Die Idee der Gerechtigkeit

Dass die Welt ungerecht ist, empfinden die meisten Menschen so. Auf der einen Seite sterben jeden Tag Tausende Menschen, weil sie kein sauberes Trinkwasser haben, oder unter Krankheiten leiden, die für wenige Euro zu heilen wären. Gleichzeitig häufen sich Vermögen. Milliarden fließen in die Rüstung, bei Sozialausgaben wird gespart.

Die "Idee der Gerechtigkeit" ist aktuelles Thema und unter diesem Titel hat der indische Wirtschaftsnobelpreisträger sein neuestes Buch vorgelegt.

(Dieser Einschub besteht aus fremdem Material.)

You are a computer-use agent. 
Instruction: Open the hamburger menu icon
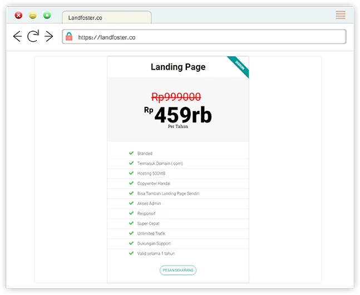pyautogui.click(x=341, y=15)
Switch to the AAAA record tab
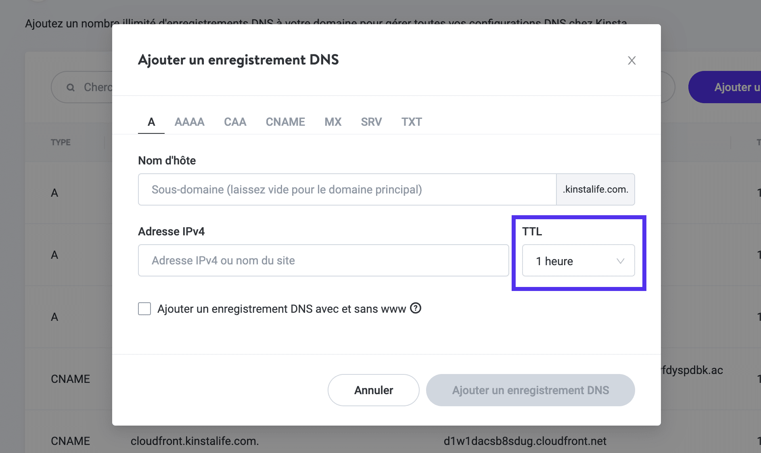The image size is (761, 453). tap(189, 122)
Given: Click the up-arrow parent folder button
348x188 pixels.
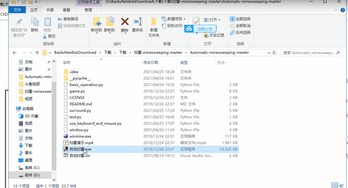Looking at the screenshot, I should coord(37,53).

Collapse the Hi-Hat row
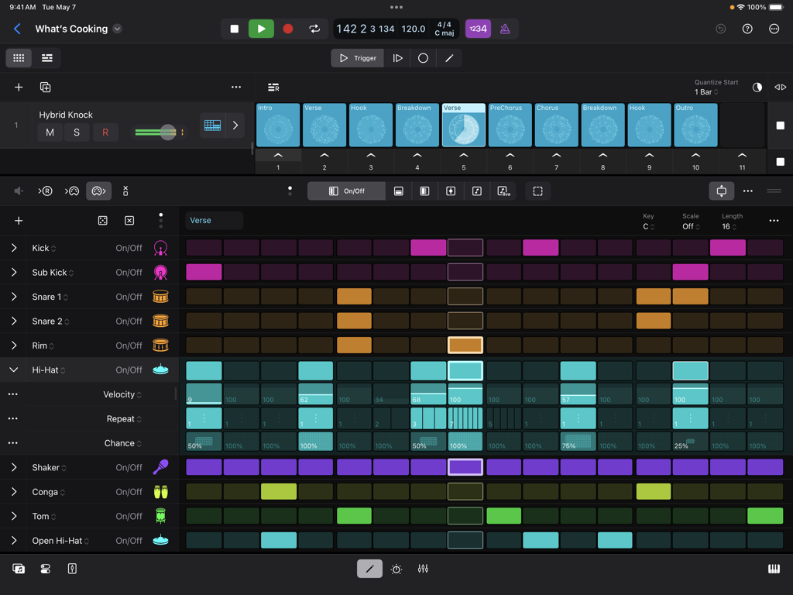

Eine Warnung gleich vorweg. "Die Idee der Gerechtigkeit" ist kein leichtes Buch. Und wer sich davon einen Leitfaden mit konkreten Vorschlägen erwartet, wie man die Welt gerechter gestalten könnte, wird wohl enttäuscht werden. Wie könnte man zum Beispiel dafür sorgen, dass nicht die heutigen Erdbewohner den Planeten so sehr ausplündern, dass künftige Generationen zwar Klimawandel und Artenschwund erben, aber nur noch einen Bruchteil der natürlichen Ressourcen? Fragen dieser Art bleiben hier unbeantwortet.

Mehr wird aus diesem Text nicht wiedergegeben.